Listed records »
——
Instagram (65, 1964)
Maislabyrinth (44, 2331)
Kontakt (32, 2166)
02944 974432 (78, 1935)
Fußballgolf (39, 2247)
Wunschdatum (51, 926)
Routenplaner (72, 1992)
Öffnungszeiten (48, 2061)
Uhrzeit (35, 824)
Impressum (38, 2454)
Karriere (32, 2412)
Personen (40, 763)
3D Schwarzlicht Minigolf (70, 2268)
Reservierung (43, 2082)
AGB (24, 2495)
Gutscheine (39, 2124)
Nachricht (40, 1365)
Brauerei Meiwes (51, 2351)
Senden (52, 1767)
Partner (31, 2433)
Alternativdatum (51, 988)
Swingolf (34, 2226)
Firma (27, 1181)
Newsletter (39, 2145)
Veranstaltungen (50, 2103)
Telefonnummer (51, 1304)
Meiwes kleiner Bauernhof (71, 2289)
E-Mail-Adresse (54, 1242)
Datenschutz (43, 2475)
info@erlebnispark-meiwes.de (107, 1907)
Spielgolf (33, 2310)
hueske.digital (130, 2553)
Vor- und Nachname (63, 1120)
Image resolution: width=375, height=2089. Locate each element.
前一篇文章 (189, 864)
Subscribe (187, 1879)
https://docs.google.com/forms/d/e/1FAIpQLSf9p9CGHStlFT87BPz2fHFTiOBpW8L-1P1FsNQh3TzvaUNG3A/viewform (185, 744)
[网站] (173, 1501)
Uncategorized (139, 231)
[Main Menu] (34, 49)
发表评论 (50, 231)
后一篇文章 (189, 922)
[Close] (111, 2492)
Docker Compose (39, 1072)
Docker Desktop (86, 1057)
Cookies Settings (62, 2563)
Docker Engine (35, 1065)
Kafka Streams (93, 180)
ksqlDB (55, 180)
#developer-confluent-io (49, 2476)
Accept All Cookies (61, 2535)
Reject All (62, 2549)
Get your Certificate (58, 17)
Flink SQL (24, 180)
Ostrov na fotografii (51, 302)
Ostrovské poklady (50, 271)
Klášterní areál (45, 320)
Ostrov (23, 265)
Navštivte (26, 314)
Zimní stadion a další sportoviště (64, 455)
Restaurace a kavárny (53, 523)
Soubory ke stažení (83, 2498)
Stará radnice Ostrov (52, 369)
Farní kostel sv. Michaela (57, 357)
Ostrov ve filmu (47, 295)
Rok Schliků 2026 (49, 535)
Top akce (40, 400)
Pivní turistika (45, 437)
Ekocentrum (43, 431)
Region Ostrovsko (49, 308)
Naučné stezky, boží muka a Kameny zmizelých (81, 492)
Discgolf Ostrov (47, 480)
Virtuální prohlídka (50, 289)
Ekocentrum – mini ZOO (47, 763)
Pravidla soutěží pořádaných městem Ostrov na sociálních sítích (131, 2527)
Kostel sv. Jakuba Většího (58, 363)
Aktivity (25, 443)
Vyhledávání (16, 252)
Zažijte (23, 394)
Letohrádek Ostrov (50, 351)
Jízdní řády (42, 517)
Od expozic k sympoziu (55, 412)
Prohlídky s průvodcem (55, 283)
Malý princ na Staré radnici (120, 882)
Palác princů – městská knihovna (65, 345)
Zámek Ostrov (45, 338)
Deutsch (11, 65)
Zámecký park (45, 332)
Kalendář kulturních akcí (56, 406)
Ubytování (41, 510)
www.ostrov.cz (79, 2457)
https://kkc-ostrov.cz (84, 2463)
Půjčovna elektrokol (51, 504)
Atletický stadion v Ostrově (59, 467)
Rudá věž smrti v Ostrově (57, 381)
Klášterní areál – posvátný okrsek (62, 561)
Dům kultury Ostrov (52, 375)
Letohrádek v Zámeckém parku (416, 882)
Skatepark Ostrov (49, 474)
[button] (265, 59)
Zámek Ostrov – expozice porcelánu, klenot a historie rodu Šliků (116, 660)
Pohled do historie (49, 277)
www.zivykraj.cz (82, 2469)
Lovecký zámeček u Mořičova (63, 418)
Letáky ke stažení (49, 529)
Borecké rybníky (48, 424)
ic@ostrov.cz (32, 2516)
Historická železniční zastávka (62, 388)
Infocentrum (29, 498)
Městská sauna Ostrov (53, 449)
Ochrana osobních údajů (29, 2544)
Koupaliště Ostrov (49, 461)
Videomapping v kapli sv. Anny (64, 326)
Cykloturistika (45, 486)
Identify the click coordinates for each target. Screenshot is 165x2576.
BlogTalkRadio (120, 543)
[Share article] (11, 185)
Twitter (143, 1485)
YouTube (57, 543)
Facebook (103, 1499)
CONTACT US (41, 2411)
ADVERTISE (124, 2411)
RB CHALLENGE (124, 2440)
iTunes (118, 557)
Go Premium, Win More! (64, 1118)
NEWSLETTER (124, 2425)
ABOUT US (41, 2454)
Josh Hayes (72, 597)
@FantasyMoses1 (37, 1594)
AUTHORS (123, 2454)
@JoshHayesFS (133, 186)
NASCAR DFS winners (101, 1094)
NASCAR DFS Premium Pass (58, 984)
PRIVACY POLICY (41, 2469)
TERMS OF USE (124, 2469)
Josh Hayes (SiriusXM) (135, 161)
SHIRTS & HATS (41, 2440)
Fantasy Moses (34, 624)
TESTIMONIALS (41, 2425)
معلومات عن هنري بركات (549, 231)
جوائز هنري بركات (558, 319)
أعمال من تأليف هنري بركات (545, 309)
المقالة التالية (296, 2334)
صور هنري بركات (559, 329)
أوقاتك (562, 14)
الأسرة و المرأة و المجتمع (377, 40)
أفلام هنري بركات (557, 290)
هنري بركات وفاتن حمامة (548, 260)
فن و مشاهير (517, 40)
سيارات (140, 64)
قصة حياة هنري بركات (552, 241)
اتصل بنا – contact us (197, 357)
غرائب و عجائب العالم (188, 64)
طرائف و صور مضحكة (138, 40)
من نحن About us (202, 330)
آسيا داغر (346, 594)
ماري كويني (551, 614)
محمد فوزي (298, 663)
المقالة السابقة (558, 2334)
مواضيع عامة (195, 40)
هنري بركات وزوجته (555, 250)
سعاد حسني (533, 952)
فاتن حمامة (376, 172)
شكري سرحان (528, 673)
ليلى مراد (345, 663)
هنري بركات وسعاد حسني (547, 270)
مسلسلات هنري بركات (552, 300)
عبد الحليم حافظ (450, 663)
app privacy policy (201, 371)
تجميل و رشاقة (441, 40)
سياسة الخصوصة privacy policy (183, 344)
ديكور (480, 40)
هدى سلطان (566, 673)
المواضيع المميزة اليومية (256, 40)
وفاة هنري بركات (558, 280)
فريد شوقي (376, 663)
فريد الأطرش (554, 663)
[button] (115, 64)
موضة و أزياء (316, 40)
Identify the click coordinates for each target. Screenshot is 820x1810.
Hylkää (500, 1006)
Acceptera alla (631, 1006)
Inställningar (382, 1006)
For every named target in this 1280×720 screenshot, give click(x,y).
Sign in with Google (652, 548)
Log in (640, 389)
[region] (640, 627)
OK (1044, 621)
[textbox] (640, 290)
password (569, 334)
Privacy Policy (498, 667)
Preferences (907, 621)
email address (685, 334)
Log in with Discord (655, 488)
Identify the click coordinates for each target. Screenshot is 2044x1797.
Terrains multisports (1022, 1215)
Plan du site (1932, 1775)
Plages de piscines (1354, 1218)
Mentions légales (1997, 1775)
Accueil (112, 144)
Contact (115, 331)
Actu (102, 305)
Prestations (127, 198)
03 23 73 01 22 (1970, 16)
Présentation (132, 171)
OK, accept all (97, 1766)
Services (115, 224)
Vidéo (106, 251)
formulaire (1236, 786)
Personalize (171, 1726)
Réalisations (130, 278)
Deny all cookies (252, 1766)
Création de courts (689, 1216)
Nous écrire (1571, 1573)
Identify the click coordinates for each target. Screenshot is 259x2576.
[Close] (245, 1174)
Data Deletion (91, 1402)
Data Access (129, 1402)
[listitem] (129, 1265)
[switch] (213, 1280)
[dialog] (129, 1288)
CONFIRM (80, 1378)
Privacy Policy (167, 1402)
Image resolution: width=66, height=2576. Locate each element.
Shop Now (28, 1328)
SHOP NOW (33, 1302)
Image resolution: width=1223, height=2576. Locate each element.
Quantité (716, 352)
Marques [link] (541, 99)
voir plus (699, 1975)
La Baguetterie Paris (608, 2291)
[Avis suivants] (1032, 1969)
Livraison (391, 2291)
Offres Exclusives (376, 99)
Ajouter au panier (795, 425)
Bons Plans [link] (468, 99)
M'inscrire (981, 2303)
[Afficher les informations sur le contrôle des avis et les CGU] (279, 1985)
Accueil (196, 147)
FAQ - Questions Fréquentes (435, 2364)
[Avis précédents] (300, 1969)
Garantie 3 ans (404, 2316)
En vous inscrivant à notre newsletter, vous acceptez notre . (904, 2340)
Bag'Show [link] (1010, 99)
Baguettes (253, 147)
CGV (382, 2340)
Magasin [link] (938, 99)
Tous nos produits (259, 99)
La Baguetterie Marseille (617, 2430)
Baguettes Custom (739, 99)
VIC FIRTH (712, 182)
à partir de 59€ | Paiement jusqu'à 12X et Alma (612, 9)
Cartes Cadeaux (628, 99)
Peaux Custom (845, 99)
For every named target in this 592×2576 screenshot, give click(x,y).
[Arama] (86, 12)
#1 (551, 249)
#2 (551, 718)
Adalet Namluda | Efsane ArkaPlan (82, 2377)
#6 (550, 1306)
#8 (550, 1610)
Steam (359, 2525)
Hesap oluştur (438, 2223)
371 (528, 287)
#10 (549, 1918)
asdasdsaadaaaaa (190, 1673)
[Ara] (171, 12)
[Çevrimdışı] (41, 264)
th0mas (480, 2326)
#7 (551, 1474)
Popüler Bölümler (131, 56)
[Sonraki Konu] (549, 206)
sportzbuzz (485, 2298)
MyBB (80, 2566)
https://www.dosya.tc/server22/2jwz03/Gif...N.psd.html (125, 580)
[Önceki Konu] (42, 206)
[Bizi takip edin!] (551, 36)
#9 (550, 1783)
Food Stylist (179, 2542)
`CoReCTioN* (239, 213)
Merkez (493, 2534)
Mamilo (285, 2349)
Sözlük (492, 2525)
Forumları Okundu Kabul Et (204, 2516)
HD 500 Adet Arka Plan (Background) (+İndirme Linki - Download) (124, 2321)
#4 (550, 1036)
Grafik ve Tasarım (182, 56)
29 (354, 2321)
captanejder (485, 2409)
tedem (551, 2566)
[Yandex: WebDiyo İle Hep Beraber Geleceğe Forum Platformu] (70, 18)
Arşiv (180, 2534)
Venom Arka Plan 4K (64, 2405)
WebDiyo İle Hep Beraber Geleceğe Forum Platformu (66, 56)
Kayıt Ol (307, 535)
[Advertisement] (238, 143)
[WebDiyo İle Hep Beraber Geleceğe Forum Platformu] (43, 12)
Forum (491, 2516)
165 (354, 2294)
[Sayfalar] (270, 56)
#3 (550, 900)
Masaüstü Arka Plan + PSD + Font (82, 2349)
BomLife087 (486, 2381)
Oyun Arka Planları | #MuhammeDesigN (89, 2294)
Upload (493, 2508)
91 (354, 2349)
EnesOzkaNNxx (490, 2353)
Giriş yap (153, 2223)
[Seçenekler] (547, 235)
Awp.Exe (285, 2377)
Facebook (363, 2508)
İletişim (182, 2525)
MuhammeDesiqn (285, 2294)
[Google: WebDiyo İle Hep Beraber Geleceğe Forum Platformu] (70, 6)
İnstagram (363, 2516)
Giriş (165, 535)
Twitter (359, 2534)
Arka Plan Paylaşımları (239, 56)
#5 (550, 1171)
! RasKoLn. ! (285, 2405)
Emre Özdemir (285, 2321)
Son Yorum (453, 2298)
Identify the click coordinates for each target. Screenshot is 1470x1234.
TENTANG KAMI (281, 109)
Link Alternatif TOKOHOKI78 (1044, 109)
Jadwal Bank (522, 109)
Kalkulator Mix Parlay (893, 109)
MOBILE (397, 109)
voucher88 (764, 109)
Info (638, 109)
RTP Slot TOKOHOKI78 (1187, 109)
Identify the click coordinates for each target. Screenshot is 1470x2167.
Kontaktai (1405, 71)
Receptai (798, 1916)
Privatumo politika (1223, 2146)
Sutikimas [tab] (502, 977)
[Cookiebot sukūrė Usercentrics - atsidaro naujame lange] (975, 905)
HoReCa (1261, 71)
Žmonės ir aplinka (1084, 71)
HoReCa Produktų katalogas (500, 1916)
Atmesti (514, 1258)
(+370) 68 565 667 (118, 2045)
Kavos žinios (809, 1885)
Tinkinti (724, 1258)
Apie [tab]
——
What is needed »
Show all lines above holding "stadion".

Written reply »
Zimní stadion a další sportoviště (64, 455)
Atletický stadion v Ostrově (59, 467)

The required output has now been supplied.